The problem is that after becoming single threaded there is no way to
fail the exec. The process calling exec must be terminated, or
you drop privs as we currently do.
That terminating the process that calls exec absolutely sucks for
debug-ability, plus you are changing where the work happens which
means auditing all of the security hooks, which is pain.
So I really don't think we want to perform the test after de_thread.
> With this in place it becomes trivial to also *deny* suid/sgid exec
> instead of trying to placate it. If you are sharing fs and are execing
> a binary in the first place, things are a little fishy. But if you are
> execing a suid/sgid, the kernel has to ignore the bit so either you
> are doing something wrong or are trying to exploit a bug. In order to
> sort this crapper out, I think one can start with a runtime tunable
> and a once-per-boot printk stating it denied such an exec (and stating
> how to bring it back). To be removed some time after hitting LTS
> perhaps.
There is a potential cleanup here that is worth exploring.
Not allowing clone(CLONE_THREAD | CLONE_FS). AKA forcing
all threads to share an fs_struct.
If we can do that then the reference to fs_struct can live in
signal_struct (potentially duplicated in current for performance).

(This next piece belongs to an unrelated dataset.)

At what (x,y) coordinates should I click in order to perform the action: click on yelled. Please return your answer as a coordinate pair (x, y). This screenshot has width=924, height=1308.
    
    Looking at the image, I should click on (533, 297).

Still that doesn't let us remove fs->in_exec.
Hmm..
The real issue is in_exec, and the convolutions it requires to maintain
it.
The simplest thing I can think of that doesn't meaningfully change
user-space behavior is to make any other calls to clone/fork and execve
fail with -EAGAIN, while our current execve is running.

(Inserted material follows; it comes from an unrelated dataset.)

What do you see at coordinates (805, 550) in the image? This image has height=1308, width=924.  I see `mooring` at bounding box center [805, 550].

In practice we already do that with clone/fork in copy_fs so we don't
need to worry about that case introducing regressions.
I can't see a meaningful use for racing calls of execve, so that
should not be a big deal.
That prevents any races with clearing the state if only one thread of a
process can be in execve at a time.
It would allow replacing both current->in_execve and
current->fs->in_exec.
We would probably use the sighand lock to protect whatever flag we use
in signal_struct. We can't use signal->flags as we are going to want
to keep this separate from the de_thread and group exit logic.
....
Those are the directions I would suggest exploring if you want simplicity.